The Restatement view of jurisdiction in adoption proceedings is that a state has jurisdiction where:
(a) it is the state of domicil of either the adopted child or the adoptive parent, and
(b) the adoptive parent and either the adopted child or the person having legal custody of the child are subject to its personal jurisdiction.
Restatement (Second) of Conflict of Laws § 78, at 235 (1971). The Restatement position has been increasingly
accepted by other jurisdictions.
See, e.g., In re Estate of Neuwirth,
155 N.J. Super. 410, 382 A.2d 972 (1978);
In re Adoption of E.W.C.,
89 Misc. 2d 64, 389 N.Y.S.2d 743 (1976);
see also Waller v. Ellis,
169 Md. 15, 179 A. 289 (1935). In light of the modern trend to more liberally construe subject matter jurisdiction in adoptions, we hold that the traditional requirements of jurisdiction are met if this state is either the state of the child's domicile or that of the adoptive parents.
See In re Adoption of E.W.C., supra.
The trial court below had subject matter jurisdiction over the adoption because the adoptive parents are domiciliaries of Washington.
The remaining issue raised in this appeal deals with the termination of the natural father's rights to his child.
Appellants contend that a proper interpretation of RCW 26.32.054 fixes the father's status as of the inception of termination proceedings. If at such time he was an alleged father then he should not thereafter be permitted to change his status to that of a parent by marrying the child's mother or acknowledging his paternity. They urge important policy considerations support this view, namely the need for prompt adoption decisions for newborn infants and the need for stability in adoptive placements. To permit the father to change the "ground rules" in midstream they contend would inject an element of uncertainty and delay that will discourage the emotional and financial investment that prospective adoptive parents will risk in private adoption placements.

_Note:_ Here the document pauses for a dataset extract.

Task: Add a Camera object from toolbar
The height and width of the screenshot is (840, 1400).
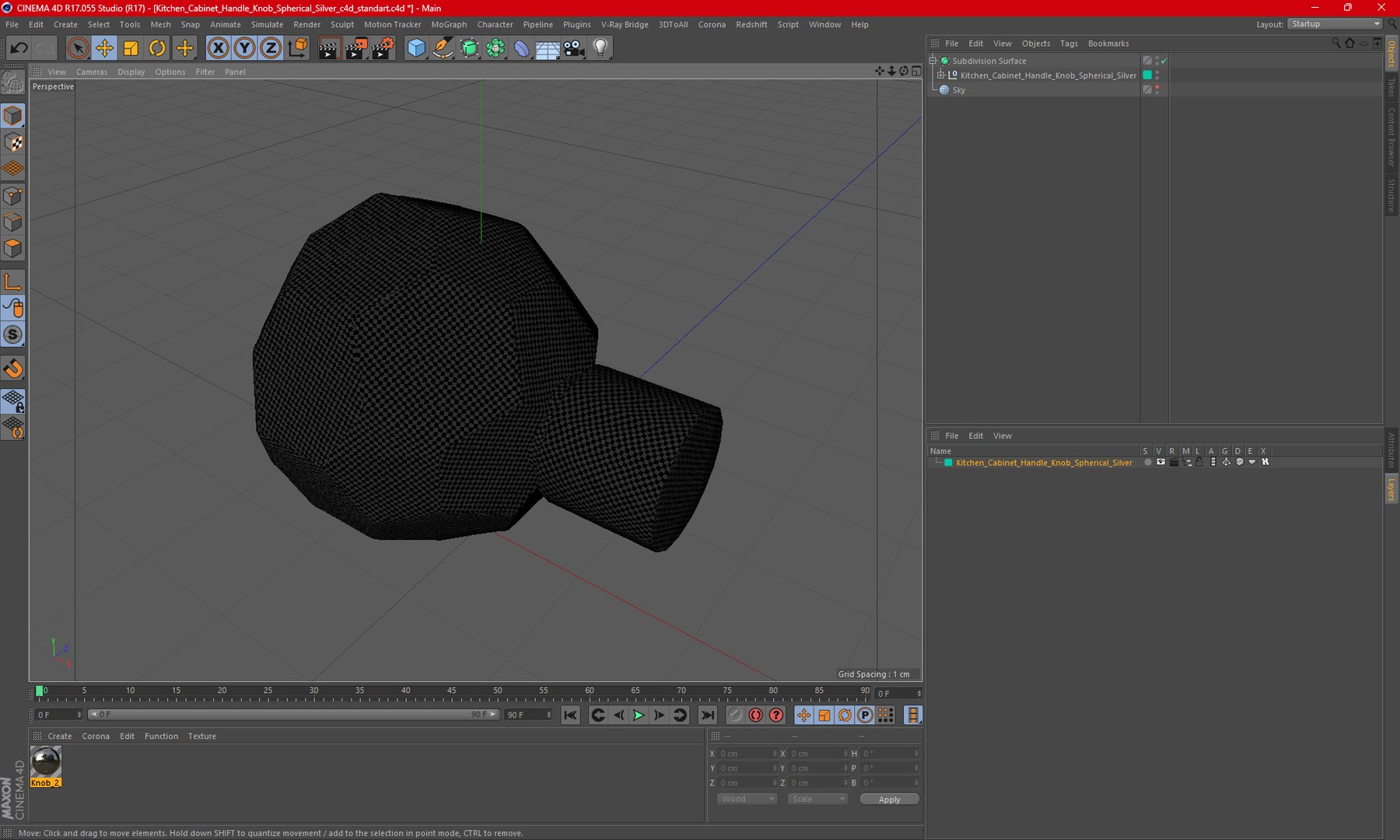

This argument, however, ignores the father's interest. A natural father has a cognizable and substantial interest in his child which is constitutionally protected.
Stanley v. Illinois,
405 U.S. 645, 31 L. Ed. 2d 551, 92 S. Ct. 1208 (1972). Terminating the father's interest in his child requires proof that is at minimum clear, cogent and convincing.
Santosky v.
Kramer,_U.S__, 71 L. Ed. 2d 599, 102 S. Ct. 1388 (1982);
In re Sego,
82 Wn.2d 736, 513 P.2d 831 (1973);
see also
RCW 13.34.190. If a natural father's relationship with his child is terminated on lesser grounds,
then his rights have not been preserved.
Appellants would ask that RCW 26.32.054 be read in isolation. Each legislative act is a component part of an extensive system of written laws and should not be applied in a vacuum. 2A C. Sands,
Statutory Construction
§ 53.01 (4th ed. 1973);
see also State ex rel. Reed v. Spanaway Water Dist.,
38 Wn.2d 393, 399, 229 P.2d 532 (1951). The section we are asked to interpret specifically refers to the Uniform Parentage Act, RCW 26.26. The legislature in this act explicitly set forth the effect of a decree determining parent-child relationship. It states:
The judgment and order of the court determining the existence or nonexistence of the parent and child relationship is
determinative for all purposes.
(Italics ours.) RCW 26.26.130(1).
Reading these acts together we hold that where a decree under the Uniform Parentage Act is entered which establishes a man as being the natural father of the child before the hearing on the termination of his parental rights, such rights can only be terminated by the parent termination standards in dependency petitions.
See In re Rogers,
31 Wn. App. 372, 641 P.2d 733 (1982). This is so even though the decree on parentage was entered after the termination proceedings were initiated. We do not believe as appellants contend that somehow the "ground rules" were changed by the action of the child's father in the case. The decree on parentage did not alter the relationship of the father and child. It was a judicial recognition of the biological fact of parenthood.
The judgment below is affirmed.
Petrie, J., and Johnson, J. Pro Tern., concur.